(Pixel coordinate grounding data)
# # #
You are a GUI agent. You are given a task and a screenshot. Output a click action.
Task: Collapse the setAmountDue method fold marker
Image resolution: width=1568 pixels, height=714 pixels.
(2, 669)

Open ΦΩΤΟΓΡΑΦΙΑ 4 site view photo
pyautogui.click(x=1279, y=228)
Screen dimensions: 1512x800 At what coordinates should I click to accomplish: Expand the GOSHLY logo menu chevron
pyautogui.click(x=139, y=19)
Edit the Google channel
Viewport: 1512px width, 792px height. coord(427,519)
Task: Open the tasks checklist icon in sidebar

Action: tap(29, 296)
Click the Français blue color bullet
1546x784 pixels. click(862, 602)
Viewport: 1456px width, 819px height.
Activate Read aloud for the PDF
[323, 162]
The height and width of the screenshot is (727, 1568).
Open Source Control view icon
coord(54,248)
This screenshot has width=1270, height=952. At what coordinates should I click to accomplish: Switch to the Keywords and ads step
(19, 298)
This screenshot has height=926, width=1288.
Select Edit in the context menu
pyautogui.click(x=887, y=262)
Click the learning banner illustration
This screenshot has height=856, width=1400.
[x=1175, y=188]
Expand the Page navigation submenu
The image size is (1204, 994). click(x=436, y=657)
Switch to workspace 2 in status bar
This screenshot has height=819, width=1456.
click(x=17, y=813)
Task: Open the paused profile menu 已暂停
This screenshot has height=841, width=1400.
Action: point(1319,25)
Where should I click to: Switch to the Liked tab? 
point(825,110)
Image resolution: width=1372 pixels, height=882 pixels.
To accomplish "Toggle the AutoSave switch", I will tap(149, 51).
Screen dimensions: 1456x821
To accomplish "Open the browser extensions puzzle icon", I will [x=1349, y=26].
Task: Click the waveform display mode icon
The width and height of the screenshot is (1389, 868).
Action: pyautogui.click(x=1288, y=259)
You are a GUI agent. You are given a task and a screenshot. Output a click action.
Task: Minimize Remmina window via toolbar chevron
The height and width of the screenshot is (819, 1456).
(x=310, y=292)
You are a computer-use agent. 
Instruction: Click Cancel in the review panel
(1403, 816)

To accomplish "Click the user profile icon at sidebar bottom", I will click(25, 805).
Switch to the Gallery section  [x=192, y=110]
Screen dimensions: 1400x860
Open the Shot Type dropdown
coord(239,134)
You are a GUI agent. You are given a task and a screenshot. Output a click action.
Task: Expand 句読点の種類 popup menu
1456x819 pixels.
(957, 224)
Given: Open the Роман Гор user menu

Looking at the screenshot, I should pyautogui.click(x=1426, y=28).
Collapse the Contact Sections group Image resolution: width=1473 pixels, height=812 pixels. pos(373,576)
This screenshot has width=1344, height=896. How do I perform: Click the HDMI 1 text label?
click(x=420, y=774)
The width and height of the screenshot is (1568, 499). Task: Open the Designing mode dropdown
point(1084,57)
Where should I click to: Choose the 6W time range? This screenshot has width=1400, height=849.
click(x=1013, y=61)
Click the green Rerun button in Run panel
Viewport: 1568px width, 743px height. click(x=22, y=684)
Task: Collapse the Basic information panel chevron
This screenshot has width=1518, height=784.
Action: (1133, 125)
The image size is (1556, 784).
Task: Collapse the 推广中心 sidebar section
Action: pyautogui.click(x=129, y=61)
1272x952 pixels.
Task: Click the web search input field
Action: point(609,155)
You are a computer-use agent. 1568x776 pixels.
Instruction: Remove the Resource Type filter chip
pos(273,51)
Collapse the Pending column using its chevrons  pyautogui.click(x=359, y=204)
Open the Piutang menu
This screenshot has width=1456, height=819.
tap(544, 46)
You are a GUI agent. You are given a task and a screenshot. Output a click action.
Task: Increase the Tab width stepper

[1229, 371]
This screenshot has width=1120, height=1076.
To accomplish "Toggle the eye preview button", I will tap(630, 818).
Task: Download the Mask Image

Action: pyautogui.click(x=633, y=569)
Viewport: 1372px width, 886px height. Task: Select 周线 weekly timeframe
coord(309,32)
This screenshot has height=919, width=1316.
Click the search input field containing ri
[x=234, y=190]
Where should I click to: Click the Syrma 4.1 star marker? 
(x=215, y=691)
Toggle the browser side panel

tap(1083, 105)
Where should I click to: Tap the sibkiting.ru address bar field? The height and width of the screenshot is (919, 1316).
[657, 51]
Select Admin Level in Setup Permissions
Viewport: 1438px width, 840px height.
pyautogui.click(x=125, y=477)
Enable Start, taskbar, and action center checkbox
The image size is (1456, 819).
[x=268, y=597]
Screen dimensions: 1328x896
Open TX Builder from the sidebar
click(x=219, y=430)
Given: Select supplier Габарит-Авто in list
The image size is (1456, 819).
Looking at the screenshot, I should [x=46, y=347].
# # #
=== TASK ITEM ===
Would you please repeat exactly the lines above, starting at the line with "The width and height of the screenshot is (1389, 868)." and stopping at the line with "Task: Collapse the Basic", both included?

=== ANSWER AREA ===
The width and height of the screenshot is (1389, 868).
Action: pyautogui.click(x=1288, y=259)
You are a GUI agent. You are given a task and a screenshot. Output a click action.
Task: Minimize Remmina window via toolbar chevron
The height and width of the screenshot is (819, 1456).
(x=310, y=292)
You are a computer-use agent. 
Instruction: Click Cancel in the review panel
(1403, 816)

To accomplish "Click the user profile icon at sidebar bottom", I will click(25, 805).
Switch to the Gallery section  [x=192, y=110]
Screen dimensions: 1400x860
Open the Shot Type dropdown
coord(239,134)
You are a GUI agent. You are given a task and a screenshot. Output a click action.
Task: Expand 句読点の種類 popup menu
1456x819 pixels.
(957, 224)
Given: Open the Роман Гор user menu

Looking at the screenshot, I should pyautogui.click(x=1426, y=28).
Collapse the Contact Sections group Image resolution: width=1473 pixels, height=812 pixels. pos(373,576)
This screenshot has width=1344, height=896. How do I perform: Click the HDMI 1 text label?
click(x=420, y=774)
The width and height of the screenshot is (1568, 499). Task: Open the Designing mode dropdown
point(1084,57)
Where should I click to: Choose the 6W time range? This screenshot has width=1400, height=849.
click(x=1013, y=61)
Click the green Rerun button in Run panel
Viewport: 1568px width, 743px height. click(x=22, y=684)
Task: Collapse the Basic information panel chevron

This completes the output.